Mais les pays du Nord assurent ne pas pouvoir décupler l’aide publique et préfèrent encourager une réforme des flux financiers existants, privés, philanthropiques ou multilatéraux.
– « Au bord de la rupture » –
Une réunion de crise des chefs de délégation, organisée mercredi par la présidence chinoise, a temporairement apaisé les esprits.
« Le groupe africain veut parvenir à un accord avec de l’argent en face, d’autres pays en développement aussi, mais le Brésil se sert de la question financière pour faire dérailler le processus », accuse un négociateur occidental.
Selon lui, la délégation du Brésil reste aux mains des équipes du président sortant Jair Bolsonaro, soutien d’une agro-industrie hostile à la réduction des pesticides.
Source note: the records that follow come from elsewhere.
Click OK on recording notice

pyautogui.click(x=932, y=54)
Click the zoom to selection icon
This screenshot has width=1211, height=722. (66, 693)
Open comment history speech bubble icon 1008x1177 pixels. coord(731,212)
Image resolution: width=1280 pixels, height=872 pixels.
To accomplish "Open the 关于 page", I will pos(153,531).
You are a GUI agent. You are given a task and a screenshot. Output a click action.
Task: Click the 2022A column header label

Mais des pays du Sud jugés ambitieux écologiquement ont aussi tapé du poing sur la table: « malgré nos efforts, nous sommes profondément préoccupés par le manque d’engagement clair sur la mobilisation des ressources », a déclaré le représentant de la Colombie lors de la réunion de crise.
L’attitude du Nord « a conduit les négociations au bord de la rupture totale », s’est alarmé mercredi Innocent Maloba, expert de l’ONG WWF International. « Les pays développés, avec leur rôle éminent dans la crise de la biodiversité compte tenu de leur niveau de consommation, ont le devoir de soutenir les pays en développement, c’est leur propre intérêt ».
Mais les besoins sont immenses: le coût d’une transition économique capable de sauvegarder la nature a été estimé à environ 900 milliards de dollars par an, un quart pour la conservation des aires protégées et 75% pour verdir l’économie.
Or, le monde dépense « environ 130-140 milliards de dollars par an pour la biodiversité, essentiellement dans des fonds publics dépensés au sein des pays riches alors que très peu d’argent va vers le sud », explique Gilles Kleitz, de l’Agence française de développement.